On les retrouvait souvent dans d’autres corps de métiers. Un des progrès de l’Art pour l’humanité ? Le jeune Peintre ne savait qu’en penser. Il se rappelait trop nettement l’Histoire, telle que racontée par Augustin, son grand-père paternel. Comment gargouilles et golems avaient été utilisés en tant que fantassins, comment au temps de Napoléon Bonaparte, ils avaient pu raser des villes entières, pierre par pierre. Et plus récemment, comment ils avaient écrasé la révolution de 1830. En 1854, les nations occidentales, conscientes du carnage que ces guerriers de terre entraînaient, dès qu’ils entraient sur un champ de bataille, avaient signé un accord pour retirer les golems de leurs armées et empêcher qu’on les emploie comme soldats. Un traité qui, d’après ce qu’on en savait, avait été signé sous la très forte pression des Sculpteurs.

Ce golem-là, en tout cas, était une ébauche plus qu’une véritable Sculpture…

« Ce n’est pas la plus belle Œuvre que j’ai vue, fit Drussel, comme s’il perçait le voile du garçon avec son esprit, mais je suppose que sa raison d’être est avant tout utilitaire. »

Deux pupilles grises se posèrent sur le visage du jeune Peintre.
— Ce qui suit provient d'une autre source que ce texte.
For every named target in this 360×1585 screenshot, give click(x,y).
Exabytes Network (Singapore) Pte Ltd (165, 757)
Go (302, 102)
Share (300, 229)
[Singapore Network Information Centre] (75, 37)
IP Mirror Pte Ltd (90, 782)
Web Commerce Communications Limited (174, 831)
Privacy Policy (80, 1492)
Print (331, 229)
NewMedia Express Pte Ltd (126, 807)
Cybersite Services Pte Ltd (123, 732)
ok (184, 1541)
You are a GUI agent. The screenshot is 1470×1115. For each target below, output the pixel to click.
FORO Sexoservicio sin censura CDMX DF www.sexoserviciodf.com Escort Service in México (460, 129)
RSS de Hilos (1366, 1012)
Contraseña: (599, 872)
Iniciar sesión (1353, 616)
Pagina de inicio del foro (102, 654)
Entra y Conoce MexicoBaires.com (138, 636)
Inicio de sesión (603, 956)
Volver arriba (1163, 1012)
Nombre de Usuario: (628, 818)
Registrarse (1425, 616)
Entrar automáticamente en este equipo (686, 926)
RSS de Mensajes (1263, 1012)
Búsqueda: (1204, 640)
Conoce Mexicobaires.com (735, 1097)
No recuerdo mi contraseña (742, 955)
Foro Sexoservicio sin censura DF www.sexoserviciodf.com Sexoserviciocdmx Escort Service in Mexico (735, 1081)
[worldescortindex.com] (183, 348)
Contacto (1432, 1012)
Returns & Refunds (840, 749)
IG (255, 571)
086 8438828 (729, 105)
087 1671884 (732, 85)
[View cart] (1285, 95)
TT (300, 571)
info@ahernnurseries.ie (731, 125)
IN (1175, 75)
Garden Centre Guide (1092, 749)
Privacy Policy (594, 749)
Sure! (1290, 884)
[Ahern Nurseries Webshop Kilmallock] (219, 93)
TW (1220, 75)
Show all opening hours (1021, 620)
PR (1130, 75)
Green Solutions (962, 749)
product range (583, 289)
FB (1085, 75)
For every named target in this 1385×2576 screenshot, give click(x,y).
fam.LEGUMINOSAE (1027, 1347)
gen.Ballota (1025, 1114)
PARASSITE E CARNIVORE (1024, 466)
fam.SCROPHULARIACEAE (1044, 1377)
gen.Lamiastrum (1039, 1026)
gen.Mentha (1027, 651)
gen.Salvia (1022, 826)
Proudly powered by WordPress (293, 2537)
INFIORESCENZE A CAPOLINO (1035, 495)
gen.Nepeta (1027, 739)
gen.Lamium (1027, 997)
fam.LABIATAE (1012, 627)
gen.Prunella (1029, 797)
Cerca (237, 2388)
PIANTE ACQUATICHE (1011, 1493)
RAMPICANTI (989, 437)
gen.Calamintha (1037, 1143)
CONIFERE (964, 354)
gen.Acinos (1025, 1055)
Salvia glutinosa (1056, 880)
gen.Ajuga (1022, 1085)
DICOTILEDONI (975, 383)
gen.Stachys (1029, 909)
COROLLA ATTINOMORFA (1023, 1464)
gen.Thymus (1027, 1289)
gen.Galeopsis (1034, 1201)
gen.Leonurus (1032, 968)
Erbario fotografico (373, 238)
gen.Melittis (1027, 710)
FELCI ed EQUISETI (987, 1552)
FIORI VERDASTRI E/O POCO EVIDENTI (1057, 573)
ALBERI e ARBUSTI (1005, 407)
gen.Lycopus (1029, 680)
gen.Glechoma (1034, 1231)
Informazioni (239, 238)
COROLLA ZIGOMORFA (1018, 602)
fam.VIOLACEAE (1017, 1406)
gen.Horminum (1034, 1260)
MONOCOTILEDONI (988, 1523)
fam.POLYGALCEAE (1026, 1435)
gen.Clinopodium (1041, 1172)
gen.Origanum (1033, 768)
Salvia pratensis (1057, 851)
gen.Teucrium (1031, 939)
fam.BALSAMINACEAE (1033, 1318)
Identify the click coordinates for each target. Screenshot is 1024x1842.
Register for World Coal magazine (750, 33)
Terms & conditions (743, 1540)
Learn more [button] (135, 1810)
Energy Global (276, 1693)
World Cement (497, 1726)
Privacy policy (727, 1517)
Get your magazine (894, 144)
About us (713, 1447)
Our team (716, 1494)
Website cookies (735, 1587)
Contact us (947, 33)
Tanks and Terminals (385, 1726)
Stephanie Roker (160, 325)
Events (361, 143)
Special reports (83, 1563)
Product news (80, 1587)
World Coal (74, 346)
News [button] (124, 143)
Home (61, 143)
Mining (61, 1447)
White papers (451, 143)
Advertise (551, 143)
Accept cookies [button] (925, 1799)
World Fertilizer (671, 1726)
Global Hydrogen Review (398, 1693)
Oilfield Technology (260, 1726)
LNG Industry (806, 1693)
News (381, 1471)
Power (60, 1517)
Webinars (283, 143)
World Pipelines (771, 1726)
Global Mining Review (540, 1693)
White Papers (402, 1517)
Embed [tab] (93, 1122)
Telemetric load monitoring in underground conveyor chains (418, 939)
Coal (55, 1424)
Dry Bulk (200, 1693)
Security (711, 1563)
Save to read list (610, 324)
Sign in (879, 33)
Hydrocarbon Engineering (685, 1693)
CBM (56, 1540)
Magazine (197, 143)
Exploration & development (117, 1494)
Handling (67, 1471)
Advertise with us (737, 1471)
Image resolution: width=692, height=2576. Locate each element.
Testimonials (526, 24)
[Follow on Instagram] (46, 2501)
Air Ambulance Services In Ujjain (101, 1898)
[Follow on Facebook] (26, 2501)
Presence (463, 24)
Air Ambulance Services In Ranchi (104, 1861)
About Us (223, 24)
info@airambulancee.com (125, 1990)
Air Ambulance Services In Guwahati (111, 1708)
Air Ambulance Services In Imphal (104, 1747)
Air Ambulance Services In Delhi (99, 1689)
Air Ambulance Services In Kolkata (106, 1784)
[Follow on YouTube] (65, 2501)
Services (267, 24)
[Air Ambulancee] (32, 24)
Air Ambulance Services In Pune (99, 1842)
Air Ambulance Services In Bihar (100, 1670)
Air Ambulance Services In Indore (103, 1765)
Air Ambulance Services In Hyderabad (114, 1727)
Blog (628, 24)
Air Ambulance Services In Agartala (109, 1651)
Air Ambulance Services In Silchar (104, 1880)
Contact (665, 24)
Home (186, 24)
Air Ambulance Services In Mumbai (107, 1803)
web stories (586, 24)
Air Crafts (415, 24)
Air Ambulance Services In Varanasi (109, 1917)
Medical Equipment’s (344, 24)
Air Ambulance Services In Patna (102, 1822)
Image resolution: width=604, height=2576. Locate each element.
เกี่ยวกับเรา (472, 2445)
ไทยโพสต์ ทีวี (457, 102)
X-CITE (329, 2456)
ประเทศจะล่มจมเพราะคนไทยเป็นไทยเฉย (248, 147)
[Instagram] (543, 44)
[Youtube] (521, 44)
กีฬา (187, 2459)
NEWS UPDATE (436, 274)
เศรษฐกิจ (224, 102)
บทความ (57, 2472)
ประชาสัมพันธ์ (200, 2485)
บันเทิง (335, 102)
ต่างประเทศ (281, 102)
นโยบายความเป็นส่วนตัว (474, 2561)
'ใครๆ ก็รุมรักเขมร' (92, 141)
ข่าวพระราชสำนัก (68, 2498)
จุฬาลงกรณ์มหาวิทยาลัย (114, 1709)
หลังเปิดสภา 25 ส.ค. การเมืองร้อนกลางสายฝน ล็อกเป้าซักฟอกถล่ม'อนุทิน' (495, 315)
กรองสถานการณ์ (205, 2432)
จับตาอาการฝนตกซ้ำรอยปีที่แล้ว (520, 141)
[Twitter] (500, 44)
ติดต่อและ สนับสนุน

« Et vous, ferez-vous honneur à la réputation de cet établissement, jeune homme ? demanda Drussel, un vague sourire flottant sur ses lèvres minces. À la grande époque, on croisait ici les plus fameux Artistes, astrologues et alchimistes… Il n’est pas rare, encore aujourd’hui, qu’un Poète maudit y paie son repas avec des vers ou des quolibets. Et tenez, admirez la table du fond…

Émile Delcroix jeta un coup d’œil par-dessus son épaule. Son regard se perdit d’abord dans la salle surchargée de bibelots en verre, de pavés translucides et de miroirs. Même le plancher et le plafond captaient et renvoyaient l’éclat du flambeau qui brûlait dans la cour. Cela le frappa plus que toute autre chose. Le style du Verrier devait lui être connu… Mais où avait-il déjà vu de telles pièces ? Impossible de se souvenir. Un golem finissait de débarrasser une table proche. Comme il s’écartait, l’Artiste put apercevoir le coin désigné par Drussel.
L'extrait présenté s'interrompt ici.